● TASK
In the material below, how many lines contain "resolution"? Answer with the number alone.
___
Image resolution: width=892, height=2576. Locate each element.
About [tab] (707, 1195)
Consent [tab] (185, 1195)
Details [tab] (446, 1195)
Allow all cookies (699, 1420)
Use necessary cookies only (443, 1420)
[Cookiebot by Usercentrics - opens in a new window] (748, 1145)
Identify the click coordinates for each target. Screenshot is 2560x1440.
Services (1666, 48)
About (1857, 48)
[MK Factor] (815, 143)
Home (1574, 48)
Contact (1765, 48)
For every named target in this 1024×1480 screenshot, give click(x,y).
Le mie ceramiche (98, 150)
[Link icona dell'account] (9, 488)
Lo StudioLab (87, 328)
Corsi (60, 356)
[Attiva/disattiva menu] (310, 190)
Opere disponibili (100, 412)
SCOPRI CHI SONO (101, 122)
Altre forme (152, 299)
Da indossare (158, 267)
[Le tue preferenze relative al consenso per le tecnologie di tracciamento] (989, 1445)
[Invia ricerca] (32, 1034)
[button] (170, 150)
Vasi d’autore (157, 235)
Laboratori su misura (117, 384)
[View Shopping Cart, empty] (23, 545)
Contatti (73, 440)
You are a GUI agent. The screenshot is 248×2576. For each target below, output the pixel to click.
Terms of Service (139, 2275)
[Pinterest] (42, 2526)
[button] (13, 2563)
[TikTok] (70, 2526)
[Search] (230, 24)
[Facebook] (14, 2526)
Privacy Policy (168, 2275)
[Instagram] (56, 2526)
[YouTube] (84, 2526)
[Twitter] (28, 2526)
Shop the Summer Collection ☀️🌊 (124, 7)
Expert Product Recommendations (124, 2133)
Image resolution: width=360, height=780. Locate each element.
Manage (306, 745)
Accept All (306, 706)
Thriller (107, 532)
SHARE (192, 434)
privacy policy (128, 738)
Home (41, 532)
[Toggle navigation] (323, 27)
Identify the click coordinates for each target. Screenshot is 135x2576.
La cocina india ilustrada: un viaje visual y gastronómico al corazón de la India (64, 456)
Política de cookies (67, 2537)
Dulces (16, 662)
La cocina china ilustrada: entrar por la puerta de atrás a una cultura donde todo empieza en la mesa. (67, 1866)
___
● ANSWER
2